» **What you need to do**:
When you reach the line in the listing below that contains "This screenshot has height=604, width=430.", begin returning lines exactly as written, and stop after the line that contains "Given: Click OK in the ReBoot-Time dialog". Return no other lines.
-- Provided material follows --
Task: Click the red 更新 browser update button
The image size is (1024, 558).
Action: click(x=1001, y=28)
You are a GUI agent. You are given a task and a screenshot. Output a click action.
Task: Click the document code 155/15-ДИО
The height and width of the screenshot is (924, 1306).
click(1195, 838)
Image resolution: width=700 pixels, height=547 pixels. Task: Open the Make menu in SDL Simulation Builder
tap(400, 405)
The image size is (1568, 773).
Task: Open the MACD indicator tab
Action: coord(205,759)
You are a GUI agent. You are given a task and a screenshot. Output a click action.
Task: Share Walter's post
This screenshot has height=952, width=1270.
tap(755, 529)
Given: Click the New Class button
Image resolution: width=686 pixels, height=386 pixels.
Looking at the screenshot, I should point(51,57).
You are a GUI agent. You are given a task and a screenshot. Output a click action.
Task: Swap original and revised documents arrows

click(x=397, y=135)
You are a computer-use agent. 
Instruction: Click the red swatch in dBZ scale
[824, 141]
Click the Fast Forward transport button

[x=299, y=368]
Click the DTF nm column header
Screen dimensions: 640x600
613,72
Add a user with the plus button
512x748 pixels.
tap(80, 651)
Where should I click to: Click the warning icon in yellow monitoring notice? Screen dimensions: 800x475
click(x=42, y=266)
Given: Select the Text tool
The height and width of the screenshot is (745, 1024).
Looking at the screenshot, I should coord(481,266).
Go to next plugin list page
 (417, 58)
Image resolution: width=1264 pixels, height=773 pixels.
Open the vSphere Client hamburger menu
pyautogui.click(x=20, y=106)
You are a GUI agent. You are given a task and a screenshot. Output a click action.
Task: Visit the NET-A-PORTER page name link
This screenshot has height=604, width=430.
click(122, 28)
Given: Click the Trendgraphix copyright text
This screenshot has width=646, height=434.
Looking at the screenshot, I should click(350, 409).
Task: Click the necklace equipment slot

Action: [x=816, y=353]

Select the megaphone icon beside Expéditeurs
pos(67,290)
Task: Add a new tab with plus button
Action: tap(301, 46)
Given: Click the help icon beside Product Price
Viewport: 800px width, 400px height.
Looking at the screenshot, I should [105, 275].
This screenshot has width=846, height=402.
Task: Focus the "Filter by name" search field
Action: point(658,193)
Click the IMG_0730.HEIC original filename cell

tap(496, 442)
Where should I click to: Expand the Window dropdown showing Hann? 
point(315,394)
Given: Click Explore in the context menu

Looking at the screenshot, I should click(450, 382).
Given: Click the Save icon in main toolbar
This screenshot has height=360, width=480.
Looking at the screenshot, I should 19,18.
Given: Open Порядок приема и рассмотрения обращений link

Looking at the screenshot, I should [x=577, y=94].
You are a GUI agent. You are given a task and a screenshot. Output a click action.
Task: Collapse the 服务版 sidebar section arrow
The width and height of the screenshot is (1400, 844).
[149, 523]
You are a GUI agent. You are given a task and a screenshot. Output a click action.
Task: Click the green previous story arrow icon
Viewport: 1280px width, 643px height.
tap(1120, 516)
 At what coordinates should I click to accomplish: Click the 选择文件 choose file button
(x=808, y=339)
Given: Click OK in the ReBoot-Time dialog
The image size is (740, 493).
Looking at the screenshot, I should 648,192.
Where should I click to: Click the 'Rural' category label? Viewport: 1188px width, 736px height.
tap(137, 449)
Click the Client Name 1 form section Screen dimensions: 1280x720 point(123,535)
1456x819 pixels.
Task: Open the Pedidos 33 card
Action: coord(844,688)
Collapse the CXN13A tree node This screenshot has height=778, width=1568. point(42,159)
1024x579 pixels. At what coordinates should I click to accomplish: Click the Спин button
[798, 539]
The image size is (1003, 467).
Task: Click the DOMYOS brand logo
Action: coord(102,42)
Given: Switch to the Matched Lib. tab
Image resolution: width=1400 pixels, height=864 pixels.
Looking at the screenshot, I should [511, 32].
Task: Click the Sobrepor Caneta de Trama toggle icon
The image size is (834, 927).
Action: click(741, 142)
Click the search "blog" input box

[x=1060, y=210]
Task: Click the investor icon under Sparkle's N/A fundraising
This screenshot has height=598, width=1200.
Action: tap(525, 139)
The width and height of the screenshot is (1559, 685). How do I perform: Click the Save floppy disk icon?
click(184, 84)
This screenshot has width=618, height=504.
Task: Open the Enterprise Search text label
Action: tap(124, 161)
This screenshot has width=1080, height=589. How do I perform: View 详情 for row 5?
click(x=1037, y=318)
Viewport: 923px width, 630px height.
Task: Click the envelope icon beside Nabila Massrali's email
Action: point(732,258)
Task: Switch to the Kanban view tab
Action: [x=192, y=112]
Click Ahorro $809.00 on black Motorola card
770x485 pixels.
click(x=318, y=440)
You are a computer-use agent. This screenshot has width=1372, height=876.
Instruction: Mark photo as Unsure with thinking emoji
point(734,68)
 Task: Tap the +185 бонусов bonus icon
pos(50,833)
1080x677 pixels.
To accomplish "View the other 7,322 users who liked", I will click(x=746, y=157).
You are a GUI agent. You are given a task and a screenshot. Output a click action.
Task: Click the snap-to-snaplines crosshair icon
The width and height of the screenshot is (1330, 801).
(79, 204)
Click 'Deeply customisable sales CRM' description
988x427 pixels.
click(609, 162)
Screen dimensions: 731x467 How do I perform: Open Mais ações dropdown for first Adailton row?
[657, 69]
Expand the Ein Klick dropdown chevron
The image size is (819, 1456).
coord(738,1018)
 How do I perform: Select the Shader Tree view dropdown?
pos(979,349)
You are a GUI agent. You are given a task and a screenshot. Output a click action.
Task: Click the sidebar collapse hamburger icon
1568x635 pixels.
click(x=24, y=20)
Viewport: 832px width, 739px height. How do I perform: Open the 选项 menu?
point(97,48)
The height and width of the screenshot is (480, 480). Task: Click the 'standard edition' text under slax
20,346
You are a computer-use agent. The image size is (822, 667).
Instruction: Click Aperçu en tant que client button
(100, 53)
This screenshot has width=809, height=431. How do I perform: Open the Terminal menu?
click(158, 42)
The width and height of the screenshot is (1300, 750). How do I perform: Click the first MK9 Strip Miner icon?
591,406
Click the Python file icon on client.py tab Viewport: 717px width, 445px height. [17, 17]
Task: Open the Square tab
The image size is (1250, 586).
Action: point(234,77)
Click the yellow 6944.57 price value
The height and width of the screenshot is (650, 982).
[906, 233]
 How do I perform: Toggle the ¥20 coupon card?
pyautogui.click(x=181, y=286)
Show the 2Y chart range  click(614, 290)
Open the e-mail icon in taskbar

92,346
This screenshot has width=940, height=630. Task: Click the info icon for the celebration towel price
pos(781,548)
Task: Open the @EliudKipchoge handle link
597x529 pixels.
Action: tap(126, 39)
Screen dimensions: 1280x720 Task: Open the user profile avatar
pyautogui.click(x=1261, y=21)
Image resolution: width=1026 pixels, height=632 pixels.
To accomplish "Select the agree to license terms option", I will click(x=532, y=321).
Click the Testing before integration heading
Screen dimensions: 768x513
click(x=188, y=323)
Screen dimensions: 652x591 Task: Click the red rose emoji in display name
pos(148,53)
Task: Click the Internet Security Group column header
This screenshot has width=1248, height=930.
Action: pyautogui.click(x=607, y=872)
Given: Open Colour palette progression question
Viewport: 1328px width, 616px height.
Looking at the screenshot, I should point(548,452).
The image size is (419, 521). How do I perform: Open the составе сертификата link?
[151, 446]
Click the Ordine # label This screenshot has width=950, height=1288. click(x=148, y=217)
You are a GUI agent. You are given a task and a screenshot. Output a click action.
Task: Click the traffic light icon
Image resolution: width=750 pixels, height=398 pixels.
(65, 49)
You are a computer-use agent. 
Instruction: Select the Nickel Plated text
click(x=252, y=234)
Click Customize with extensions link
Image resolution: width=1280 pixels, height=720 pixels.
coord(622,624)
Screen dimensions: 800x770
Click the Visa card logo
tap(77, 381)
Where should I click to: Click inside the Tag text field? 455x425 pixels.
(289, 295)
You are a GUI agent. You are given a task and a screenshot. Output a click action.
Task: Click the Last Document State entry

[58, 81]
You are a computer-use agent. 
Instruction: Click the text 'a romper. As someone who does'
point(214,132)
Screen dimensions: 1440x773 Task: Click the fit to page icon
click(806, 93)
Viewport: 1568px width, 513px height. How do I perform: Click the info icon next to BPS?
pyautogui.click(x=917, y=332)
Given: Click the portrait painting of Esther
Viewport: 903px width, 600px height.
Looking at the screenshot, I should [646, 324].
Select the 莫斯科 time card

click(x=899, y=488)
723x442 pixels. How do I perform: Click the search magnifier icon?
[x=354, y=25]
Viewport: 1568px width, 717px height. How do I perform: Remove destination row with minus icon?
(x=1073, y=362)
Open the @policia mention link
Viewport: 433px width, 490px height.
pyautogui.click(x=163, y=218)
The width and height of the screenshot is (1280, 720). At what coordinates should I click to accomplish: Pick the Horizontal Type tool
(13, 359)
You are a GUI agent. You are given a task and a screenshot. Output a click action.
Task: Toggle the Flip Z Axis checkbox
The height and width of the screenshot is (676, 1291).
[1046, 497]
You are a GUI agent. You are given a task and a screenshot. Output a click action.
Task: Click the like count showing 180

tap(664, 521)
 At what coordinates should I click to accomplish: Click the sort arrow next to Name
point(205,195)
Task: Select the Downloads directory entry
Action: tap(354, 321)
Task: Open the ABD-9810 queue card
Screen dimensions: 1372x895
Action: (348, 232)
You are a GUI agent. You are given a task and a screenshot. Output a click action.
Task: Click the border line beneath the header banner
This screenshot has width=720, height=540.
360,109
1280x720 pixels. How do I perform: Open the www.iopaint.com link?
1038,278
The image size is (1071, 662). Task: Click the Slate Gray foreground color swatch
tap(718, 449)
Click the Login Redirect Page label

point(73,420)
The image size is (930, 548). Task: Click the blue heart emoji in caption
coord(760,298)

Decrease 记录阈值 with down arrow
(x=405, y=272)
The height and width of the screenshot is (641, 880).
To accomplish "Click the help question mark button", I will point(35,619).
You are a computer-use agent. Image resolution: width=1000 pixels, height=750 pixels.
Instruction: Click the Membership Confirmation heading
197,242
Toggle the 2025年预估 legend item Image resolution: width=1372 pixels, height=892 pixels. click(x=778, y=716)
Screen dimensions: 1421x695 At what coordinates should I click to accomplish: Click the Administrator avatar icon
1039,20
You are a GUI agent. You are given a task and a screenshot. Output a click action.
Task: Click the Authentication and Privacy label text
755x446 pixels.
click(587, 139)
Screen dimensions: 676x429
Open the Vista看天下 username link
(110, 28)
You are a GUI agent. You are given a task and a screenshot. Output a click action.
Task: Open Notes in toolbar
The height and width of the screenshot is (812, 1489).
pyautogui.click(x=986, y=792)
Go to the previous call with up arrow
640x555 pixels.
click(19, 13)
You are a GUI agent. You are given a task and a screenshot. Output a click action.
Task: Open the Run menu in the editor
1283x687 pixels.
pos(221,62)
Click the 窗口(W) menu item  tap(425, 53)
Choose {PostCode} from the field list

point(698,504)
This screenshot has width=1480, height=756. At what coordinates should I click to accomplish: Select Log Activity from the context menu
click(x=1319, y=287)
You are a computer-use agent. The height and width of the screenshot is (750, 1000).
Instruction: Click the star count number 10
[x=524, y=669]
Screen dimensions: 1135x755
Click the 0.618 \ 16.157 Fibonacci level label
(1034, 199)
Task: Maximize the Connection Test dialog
-- Provided material concluded --
» **Answer to this problem**:
This screenshot has height=604, width=430.
click(122, 28)
Given: Click the Trendgraphix copyright text
This screenshot has width=646, height=434.
Looking at the screenshot, I should click(350, 409).
Task: Click the necklace equipment slot

Action: [x=816, y=353]

Select the megaphone icon beside Expéditeurs
pos(67,290)
Task: Add a new tab with plus button
Action: tap(301, 46)
Given: Click the help icon beside Product Price
Viewport: 800px width, 400px height.
Looking at the screenshot, I should [105, 275].
This screenshot has width=846, height=402.
Task: Focus the "Filter by name" search field
Action: point(658,193)
Click the IMG_0730.HEIC original filename cell

tap(496, 442)
Where should I click to: Expand the Window dropdown showing Hann? 
point(315,394)
Given: Click Explore in the context menu

Looking at the screenshot, I should click(450, 382).
Given: Click the Save icon in main toolbar
This screenshot has height=360, width=480.
Looking at the screenshot, I should 19,18.
Given: Open Порядок приема и рассмотрения обращений link

Looking at the screenshot, I should [x=577, y=94].
You are a GUI agent. You are given a task and a screenshot. Output a click action.
Task: Collapse the 服务版 sidebar section arrow
The width and height of the screenshot is (1400, 844).
[149, 523]
You are a GUI agent. You are given a task and a screenshot. Output a click action.
Task: Click the green previous story arrow icon
Viewport: 1280px width, 643px height.
tap(1120, 516)
 At what coordinates should I click to accomplish: Click the 选择文件 choose file button
(x=808, y=339)
Given: Click OK in the ReBoot-Time dialog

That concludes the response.